Your task —
Take the entries below and print only the lines from the one with "Given: Select the Wi-Fi graph thumbnail" through the one with "Task: Check Done box for Milestones task", exactly as they stand, both ends included.

(Records Opens)

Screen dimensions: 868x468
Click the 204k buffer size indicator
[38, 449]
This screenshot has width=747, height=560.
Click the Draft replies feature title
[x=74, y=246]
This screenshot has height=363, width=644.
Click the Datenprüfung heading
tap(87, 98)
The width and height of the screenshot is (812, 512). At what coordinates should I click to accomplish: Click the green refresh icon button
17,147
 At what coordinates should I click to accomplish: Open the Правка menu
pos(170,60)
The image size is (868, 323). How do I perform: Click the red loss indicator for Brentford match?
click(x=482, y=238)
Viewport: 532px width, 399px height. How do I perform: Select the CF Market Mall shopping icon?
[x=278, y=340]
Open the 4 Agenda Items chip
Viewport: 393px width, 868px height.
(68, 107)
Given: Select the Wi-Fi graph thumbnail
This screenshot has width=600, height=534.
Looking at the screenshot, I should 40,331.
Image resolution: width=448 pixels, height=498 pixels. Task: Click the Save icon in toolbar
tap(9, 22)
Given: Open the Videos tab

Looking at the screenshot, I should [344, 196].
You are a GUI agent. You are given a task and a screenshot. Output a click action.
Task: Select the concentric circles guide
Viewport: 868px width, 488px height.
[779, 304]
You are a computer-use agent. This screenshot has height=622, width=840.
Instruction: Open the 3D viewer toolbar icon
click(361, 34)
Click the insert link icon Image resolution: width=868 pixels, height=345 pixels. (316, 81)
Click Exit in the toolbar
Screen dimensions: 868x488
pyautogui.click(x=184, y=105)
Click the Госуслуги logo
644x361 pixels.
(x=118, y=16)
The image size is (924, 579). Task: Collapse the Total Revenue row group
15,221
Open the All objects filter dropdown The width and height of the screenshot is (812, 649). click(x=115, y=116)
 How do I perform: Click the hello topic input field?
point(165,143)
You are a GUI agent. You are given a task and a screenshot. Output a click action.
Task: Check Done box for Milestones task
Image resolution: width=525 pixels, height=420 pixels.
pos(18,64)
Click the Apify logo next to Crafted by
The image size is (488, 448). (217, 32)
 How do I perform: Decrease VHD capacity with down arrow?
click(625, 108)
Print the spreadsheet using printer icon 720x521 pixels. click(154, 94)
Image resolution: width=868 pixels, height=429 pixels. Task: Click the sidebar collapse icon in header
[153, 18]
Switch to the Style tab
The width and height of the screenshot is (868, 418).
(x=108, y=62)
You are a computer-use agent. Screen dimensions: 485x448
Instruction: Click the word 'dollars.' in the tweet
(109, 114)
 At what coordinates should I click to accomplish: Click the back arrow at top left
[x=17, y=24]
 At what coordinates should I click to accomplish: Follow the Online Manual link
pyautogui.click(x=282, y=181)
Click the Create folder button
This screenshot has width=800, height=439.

(Records Closes)

Result of this exercise —
Given: Select the Wi-Fi graph thumbnail
This screenshot has width=600, height=534.
Looking at the screenshot, I should 40,331.
Image resolution: width=448 pixels, height=498 pixels. Task: Click the Save icon in toolbar
tap(9, 22)
Given: Open the Videos tab

Looking at the screenshot, I should [344, 196].
You are a GUI agent. You are given a task and a screenshot. Output a click action.
Task: Select the concentric circles guide
Viewport: 868px width, 488px height.
[779, 304]
You are a computer-use agent. This screenshot has height=622, width=840.
Instruction: Open the 3D viewer toolbar icon
click(361, 34)
Click the insert link icon Image resolution: width=868 pixels, height=345 pixels. (316, 81)
Click Exit in the toolbar
Screen dimensions: 868x488
pyautogui.click(x=184, y=105)
Click the Госуслуги logo
644x361 pixels.
(x=118, y=16)
The image size is (924, 579). Task: Collapse the Total Revenue row group
15,221
Open the All objects filter dropdown The width and height of the screenshot is (812, 649). click(x=115, y=116)
 How do I perform: Click the hello topic input field?
point(165,143)
You are a GUI agent. You are given a task and a screenshot. Output a click action.
Task: Check Done box for Milestones task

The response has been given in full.